How to never be worried - Alan Watts enlightens us as to why we are worrying and how we can stop ourselves Video Credit: Absolute Motivation

Certainly, many clients I have seen over the last 25 years are addicted to thoughts.

I recall a particular client. She went home after a stressful day, would turn the TV on in one room, the radio in another, an iPod in her bedroom. She couldn’t stand the silence as she then started to engage in her worrying, and she didn’t like her thoughts and ‘incessant chattering of her monkey’. A term that we are all too familiar with.

Another client, when everything was going well and she had nothing to worry about, would then sabotage herself so that she created a problem and drama in her life in order to give herself something to worry about. I am sure some readers are thinking “OMG what an idiot why would she do that? I have never done that!” well I bet you have done at some level!

Like anything, we get addicted to certain items that we believe bring us a benefit, and thinking is no different. We can’t help ourselves. So dominant are these compulsive thoughts that they form a pattern which is difficult for us to change, even when these thoughts become detrimental to our wellbeing.

It deafens our intuition, which of course is an access point to our inner wisdom. It doesn’t allow for change, as the patterns become so ingrained within us, we fear change. We become scared of something that challenges our thinking, making us closed to new concepts or ways of thinking.

We spend years of our life at school/university learning facts and figures, some of which, if we are lucky, we get to apply in our chosen career path, or in later life. The one thing we fail to learn at these establishments, is to control and direct our thoughts, possibly in my opinion of one the most important skills we absolutely need in life.

So what comes next?

It is of course never too late to learn and if you wish to learn how to become a master of your own thoughts and give up worrying, then contact me to get started.

And in the meantime, make a start on yourself. With your very next thought ask yourself:

  • Is this bringing me peace to continue with this thought?

  • Is it real?

  • Is it relevant?

If you can control the worry monster you can improve your decision making, intuition and productivity. At Yugen we can help you with self improvement whether that is professional or emotional wellbeing or the reduction of stress and anxiety

Alan Wilson Watts (1915–1973) was a British-American[1] philosopher who interpreted and popularised Eastern philosophy for a Western audience.

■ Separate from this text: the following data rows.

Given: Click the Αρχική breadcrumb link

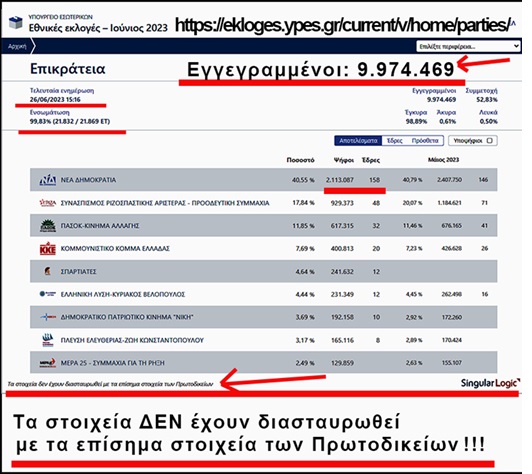Looking at the screenshot, I should coord(17,46).
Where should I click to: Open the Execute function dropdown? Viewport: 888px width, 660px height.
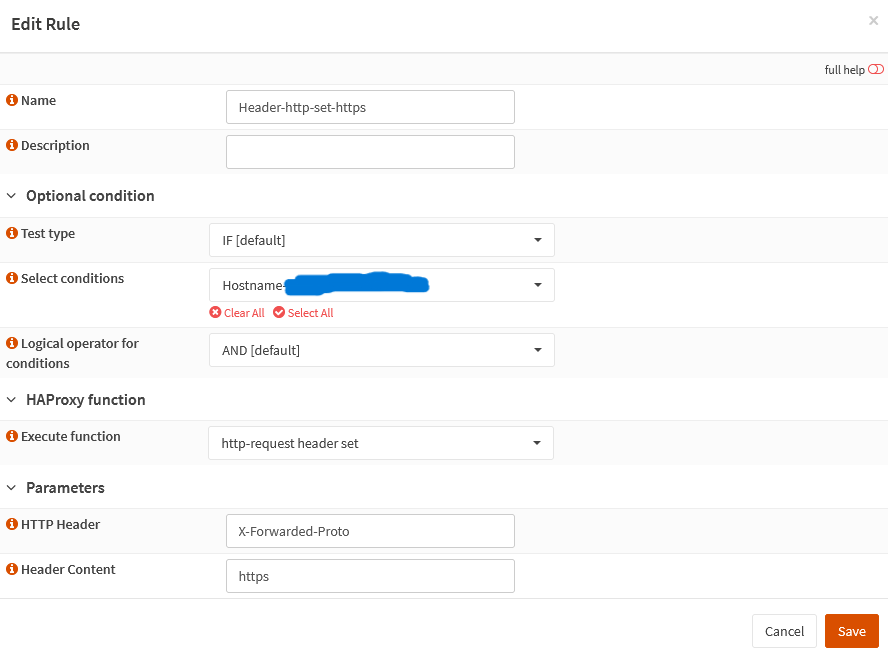pyautogui.click(x=380, y=443)
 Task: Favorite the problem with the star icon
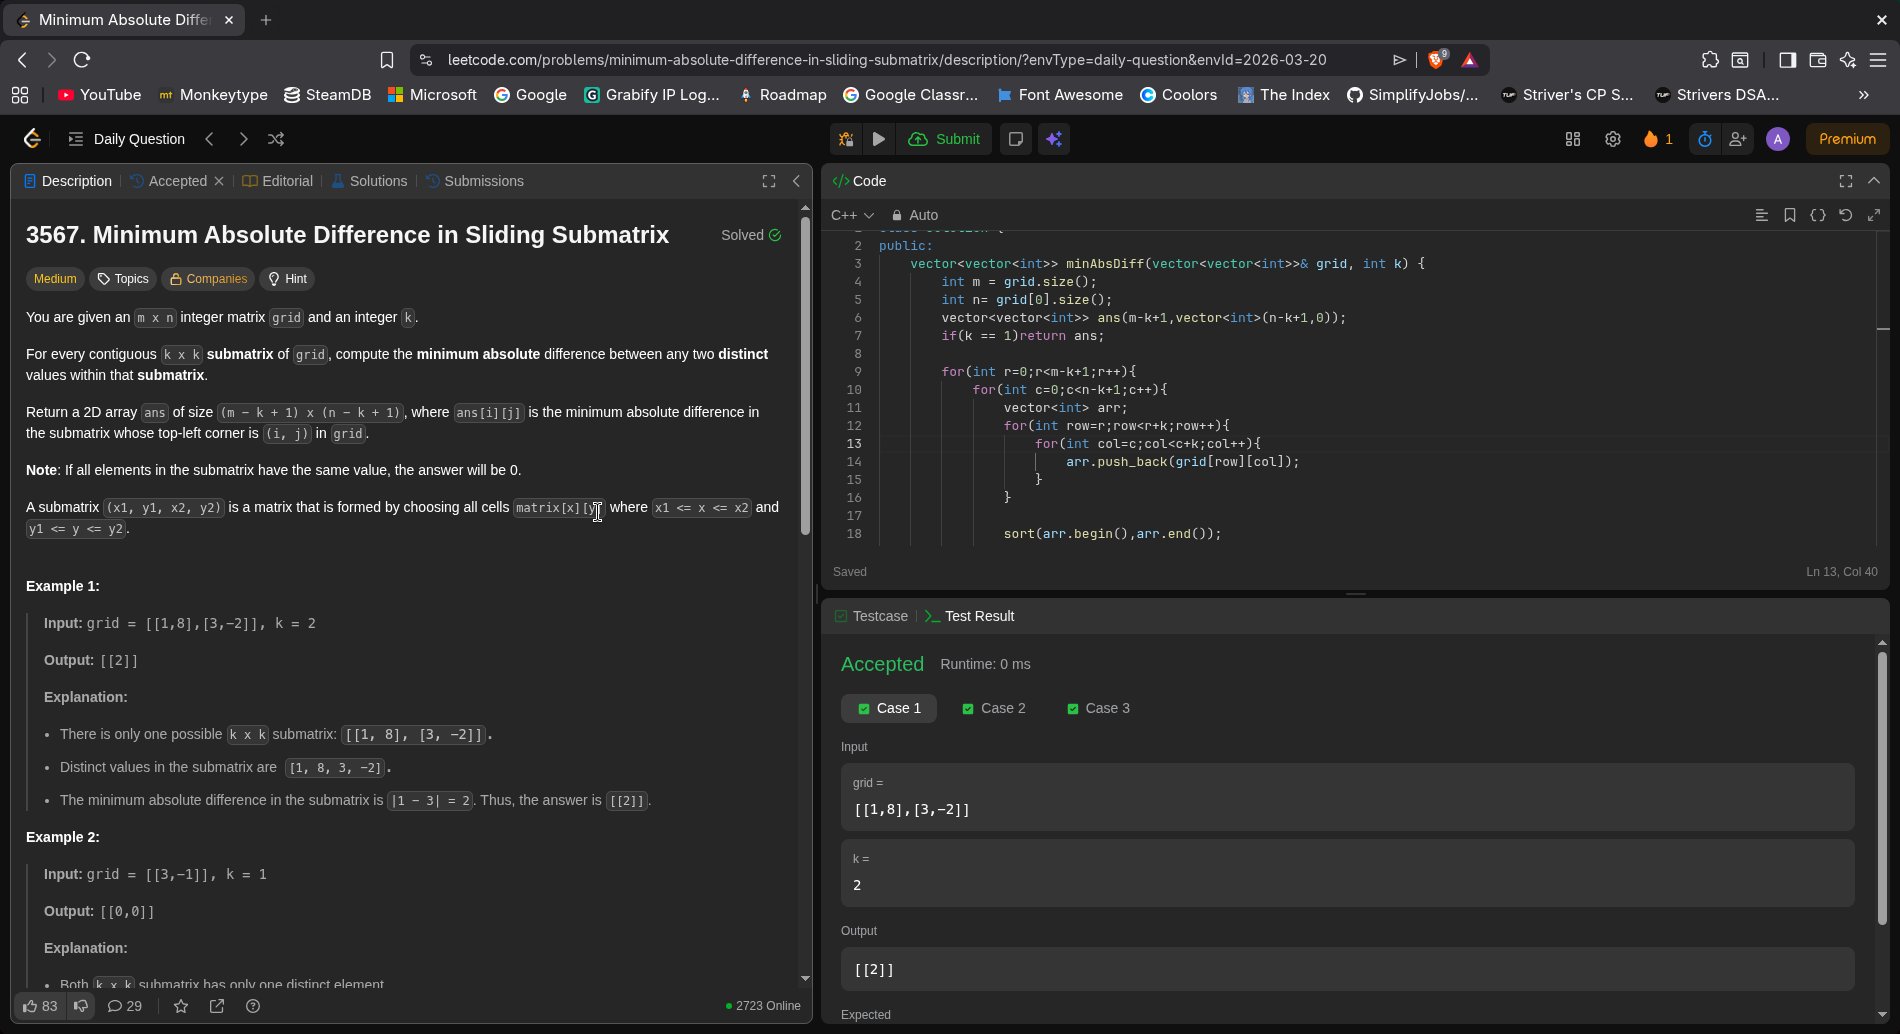pyautogui.click(x=181, y=1006)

Born in Chislehurst, England, he moved to the United States in 1938 and began Zen training in New York.

Pursuing a career, he attended Seabury-Western Theological Seminary, where he received a master’s degree in theology. Watts became an Episcopal priest in 1945, then left the ministry in 1950 and moved to California, where he joined the faculty of the American Academy of Asian Studies.

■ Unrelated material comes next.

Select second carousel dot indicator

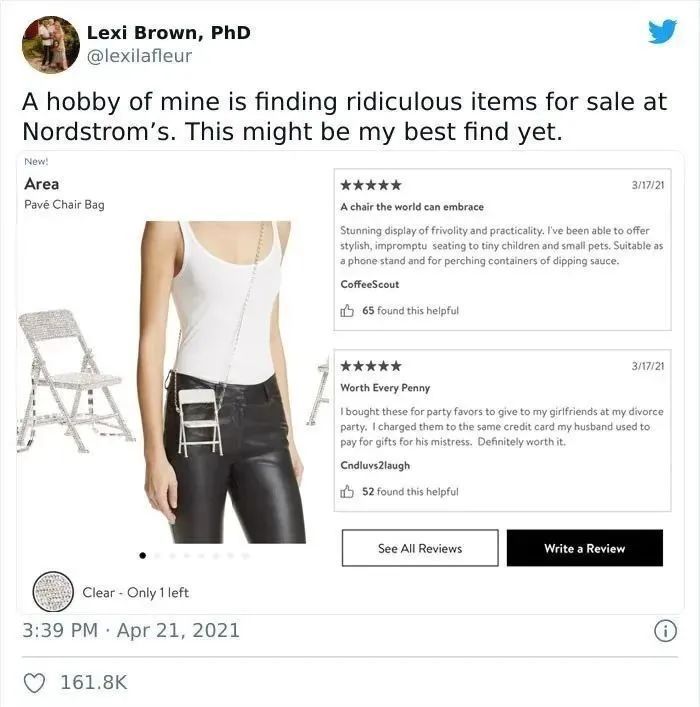click(157, 556)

Watts gained a large following in the San Francisco Bay Area while working as a volunteer programmer at KPFA, a Pacifica Radio station in Berkeley. Watts wrote more than 25 books and articles on subjects important to Eastern and Western religion, introducing the then-burgeoning youth culture to The Way of Zen (1957), one of the first bestselling books on Buddhism.

In Psychotherapy East and West (1961), Watts proposed that Buddhism could be thought of as a form of psychotherapy and not a religion. He considered Nature, Man and Woman (1958) to be, “from a literary point of view—the best book I have ever written.”[2] He also explored human consciousness in the essay “The New Alchemy” (1958) and in the book The Joyous Cosmology (1962).

Towards the end of his life, he divided his time between a houseboat in Sausalito and a cabin on Mount Tamalpais. According to the critic Erik Davis, his “writings and recorded talks still shimmer with a profound and galvanizing lucidity.”